Sunday, May 05, 2017
New at Tumbleweed Bison - Bison Garlic Coil, "hot" Pepperoni Stix – both Gluten Free.
May 03, 2003
Although we are animal lovers, we don't name our cows, but each one does have a distinct personality and traits that when you spend enough time around them, makes them individuals. And so, we know them by their tag numbers. Seven Blue is no exception.
One day, on our inspection of the herd, we noticed one cow that had a single strand of wire wrapped around her neck and about 30 ft. dragging behind her. Sometimes with animals, now matter how hard you try to keep them safe, they get into trouble, and yes, this certainly was trouble. Although we handle our animals as little as possible, there are times when you need to intervene, and this was one of them. We had to save Seven Blue.
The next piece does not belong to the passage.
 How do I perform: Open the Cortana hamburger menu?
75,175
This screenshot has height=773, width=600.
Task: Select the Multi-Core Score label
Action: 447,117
Our "catch" pen is the main starting point for most of the situations where we have to handle an animal. It's a round shaped pen with one gate to enter and exit. After letting Seven Blue and a few others in the "catch" pen, we had to let the others out, while keeping Seven Blue in.
Oddly enough, she hung back, somehow knowing what we were trying to do. All the others were let out, with just Seven Blue and her wire dragging along behind her. With buffalo, the idea is to get behind them and usually they will go the other direction unless they feel trapped, and then they will fight to live. The gate was wide open and Perry was quietly walking behind Seven Blue. She didn't want to leave the pen at first, and it took a few trips around the pen, before she decided it was the way out.
The rest of our handling system is a series of smaller pens operated with gates and pulleys. At the end of the system are 3 small box stalls and a weigh pen, until finally a squeeze where the animal can be held still for tagging or any veterinary work.
Seven Blue, after leaving the round catch pen, went through all the pens, box stalls and into the squeeze with no difficulty. In the squeeze, a quick snip of the wire, and we were done. Seven Blue was saved with no injuries and very happy to get back out with the herd.
Although I realize we are dealing with farm animals and not pets, I still feel bad when they are in distress. I take things a little harder than Perry. When we were finished I was exhausted. I said, "Boy I could sure use a drink". Perry's reply was: "Wow that was really fun." I'm gonna finish cutting the grass." The whole thing, from the time we let Seven Blue and the rest in the round pen, took about 20 minutes. That day I learned having a handling system that works well is an essential tool in caring for our animals.
Later that year Seven Blue had a healthy heifer calf, and she's still part of our herd.